TASK INSTRUCTIONS
Look through the records and copy every line in which "Impero" appears.

SUPPLIED RECORDS
[Start of Attachment]

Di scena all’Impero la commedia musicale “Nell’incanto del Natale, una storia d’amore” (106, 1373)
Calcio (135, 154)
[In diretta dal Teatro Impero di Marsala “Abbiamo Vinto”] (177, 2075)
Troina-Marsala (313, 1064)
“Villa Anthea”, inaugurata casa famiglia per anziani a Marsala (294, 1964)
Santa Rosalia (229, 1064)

[End of Attachment]

SOLUTION TO THIS TASK
Di scena all’Impero la commedia musicale “Nell’incanto del Natale, una storia d’amore” (106, 1373)
[In diretta dal Teatro Impero di Marsala “Abbiamo Vinto”] (177, 2075)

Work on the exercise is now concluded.